Sex-specific maturation of muscle metabolites carnosine, creatine, and carnitine over puberty: a longitudinal follow-up study.

Abstract

Due to the invasiveness of a muscle biopsy, there is fragmentary information on the existence and possible origin of a sexual dimorphism in the skeletal muscle concentrations of the energy delivery-related metabolites carnosine, creatine, and carnitine. As these metabolites can be noninvasively monitored by proton magnetic resonance spectroscopy, this technique offers the possibility to investigate if sexual dimorphisms are present in an adult reference population and if these dimorphisms originated during puberty using a longitudinal design. Concentrations of carnosine, creatine, and carnitine were examined using proton magnetic resonance spectroscopy in the soleus and gastrocnemius muscles of an adult reference population of female (n = 50) and male adults (n = 50). For the longitudinal follow-up over puberty, 29 boys and 28 girls were scanned prepuberty. Six years later, 24 boys and 24 girls were rescanned postpuberty. A sexual dimorphism was present in carnosine and creatine, but not carnitine, in the adult reference population. Carnosine was 28.5% higher in the gastrocnemius (P < 0.001) and carnosine and creatine were respectively 19.9% (P < 0.001) and 18.2% (P < 0.001) higher in the soleus of male when compared with female adults. Through puberty, carnosine increased more in male subjects compared with female subjects, both in the gastrocnemius (+10.43% and -10.83%, respectively; interaction effect: P = 0.002) and in the soleus (+24.30% and +5.49%, respectively; interaction effect: P = 0.012).

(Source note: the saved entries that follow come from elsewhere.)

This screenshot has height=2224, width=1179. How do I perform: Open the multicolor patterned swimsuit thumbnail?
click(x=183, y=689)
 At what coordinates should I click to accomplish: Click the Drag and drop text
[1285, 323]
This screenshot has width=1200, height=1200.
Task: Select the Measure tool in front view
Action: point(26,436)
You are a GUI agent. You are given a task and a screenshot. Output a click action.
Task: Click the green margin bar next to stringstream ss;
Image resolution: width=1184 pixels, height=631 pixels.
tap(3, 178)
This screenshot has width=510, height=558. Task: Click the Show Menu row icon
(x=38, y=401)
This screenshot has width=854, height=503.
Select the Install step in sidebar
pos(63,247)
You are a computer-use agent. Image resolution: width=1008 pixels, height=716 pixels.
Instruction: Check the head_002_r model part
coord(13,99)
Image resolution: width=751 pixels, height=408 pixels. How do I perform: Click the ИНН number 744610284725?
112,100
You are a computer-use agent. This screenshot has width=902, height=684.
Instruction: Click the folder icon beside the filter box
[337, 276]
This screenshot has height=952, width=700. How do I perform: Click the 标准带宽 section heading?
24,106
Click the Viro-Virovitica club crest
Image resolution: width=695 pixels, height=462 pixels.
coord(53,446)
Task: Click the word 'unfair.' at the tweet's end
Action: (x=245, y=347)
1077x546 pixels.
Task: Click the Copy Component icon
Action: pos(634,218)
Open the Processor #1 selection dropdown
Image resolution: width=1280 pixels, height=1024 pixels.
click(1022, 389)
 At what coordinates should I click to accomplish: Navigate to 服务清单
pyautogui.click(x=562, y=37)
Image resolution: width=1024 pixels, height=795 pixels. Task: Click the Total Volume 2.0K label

No significant effect of puberty was found in either creatine (interaction effect: P = 0.307) or carnitine (interaction effect: P = 0.066). A sexual dimorphism in the adult human muscle is present in carnosine and creatine, but not in carnitine.NEW & NOTEWORTHY This is the first study to investigate sexual dimorphisms in skeletal muscle carnosine, creatine, and carnitine concentrations in a substantial adult reference population (n = 100). A sexual dimorphism is present in both carnosine and creatine at adult age. The origin of the sexual dimorphisms is investigated using a longitudinal design over puberty in 24 males and 24 females. The sexual dimorphism in carnosine originated partly during puberty for carnosine, but not for creatine.